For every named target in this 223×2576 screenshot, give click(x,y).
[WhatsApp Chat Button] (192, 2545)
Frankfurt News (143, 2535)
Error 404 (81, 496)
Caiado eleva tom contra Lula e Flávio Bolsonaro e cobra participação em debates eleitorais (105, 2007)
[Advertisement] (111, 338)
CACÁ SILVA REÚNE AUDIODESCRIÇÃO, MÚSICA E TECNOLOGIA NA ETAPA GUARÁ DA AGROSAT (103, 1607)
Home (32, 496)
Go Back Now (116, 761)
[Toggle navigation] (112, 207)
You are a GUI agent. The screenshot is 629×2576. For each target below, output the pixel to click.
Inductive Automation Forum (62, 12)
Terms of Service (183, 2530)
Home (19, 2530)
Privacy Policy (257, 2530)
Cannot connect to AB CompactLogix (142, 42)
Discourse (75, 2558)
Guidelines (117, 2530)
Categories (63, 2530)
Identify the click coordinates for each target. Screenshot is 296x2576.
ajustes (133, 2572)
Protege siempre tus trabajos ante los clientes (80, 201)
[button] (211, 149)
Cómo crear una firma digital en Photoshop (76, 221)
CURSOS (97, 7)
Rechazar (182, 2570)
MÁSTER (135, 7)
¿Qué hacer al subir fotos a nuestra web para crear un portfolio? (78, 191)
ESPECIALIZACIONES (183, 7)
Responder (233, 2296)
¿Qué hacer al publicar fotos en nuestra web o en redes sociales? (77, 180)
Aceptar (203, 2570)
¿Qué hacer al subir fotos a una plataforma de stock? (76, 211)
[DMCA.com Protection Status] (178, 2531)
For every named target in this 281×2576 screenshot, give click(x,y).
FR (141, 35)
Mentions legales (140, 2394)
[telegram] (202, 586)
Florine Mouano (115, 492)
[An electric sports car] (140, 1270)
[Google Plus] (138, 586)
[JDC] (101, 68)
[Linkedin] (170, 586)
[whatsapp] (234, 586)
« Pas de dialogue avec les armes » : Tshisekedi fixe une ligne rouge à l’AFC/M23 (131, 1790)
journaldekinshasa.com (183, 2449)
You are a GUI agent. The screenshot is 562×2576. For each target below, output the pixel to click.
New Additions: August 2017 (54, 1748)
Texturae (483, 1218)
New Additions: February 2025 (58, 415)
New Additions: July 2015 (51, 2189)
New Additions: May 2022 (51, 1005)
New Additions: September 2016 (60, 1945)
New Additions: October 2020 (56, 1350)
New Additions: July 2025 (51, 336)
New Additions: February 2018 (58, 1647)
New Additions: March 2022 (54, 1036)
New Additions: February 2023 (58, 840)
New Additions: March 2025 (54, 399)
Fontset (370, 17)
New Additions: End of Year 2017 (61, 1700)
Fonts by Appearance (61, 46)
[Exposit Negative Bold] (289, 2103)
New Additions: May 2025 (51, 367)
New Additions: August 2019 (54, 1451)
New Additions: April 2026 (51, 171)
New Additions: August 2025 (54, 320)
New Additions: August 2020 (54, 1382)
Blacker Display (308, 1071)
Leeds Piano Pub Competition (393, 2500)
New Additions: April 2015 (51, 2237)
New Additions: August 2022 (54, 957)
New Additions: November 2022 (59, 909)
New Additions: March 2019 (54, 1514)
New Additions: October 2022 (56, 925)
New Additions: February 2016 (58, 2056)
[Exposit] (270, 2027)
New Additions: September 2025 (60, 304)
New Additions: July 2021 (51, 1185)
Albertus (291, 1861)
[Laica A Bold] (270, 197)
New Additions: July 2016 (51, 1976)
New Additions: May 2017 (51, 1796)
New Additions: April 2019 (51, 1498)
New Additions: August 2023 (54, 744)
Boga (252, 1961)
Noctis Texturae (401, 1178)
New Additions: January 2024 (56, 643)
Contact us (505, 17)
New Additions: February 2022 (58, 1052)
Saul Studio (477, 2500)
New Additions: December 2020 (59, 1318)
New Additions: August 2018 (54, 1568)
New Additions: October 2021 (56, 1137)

Task goal — Only the lines from the one containing "[Exposit] (270, 2027)" through the end of the entries above should be written out, exactly and in full.

Answer to this exercise —
[Exposit] (270, 2027)
New Additions: September 2025 (60, 304)
New Additions: July 2021 (51, 1185)
Albertus (291, 1861)
[Laica A Bold] (270, 197)
New Additions: July 2016 (51, 1976)
New Additions: May 2017 (51, 1796)
New Additions: April 2019 (51, 1498)
New Additions: August 2023 (54, 744)
Boga (252, 1961)
Noctis Texturae (401, 1178)
New Additions: January 2024 (56, 643)
Contact us (505, 17)
New Additions: February 2022 (58, 1052)
Saul Studio (477, 2500)
New Additions: December 2020 (59, 1318)
New Additions: August 2018 (54, 1568)
New Additions: October 2021 (56, 1137)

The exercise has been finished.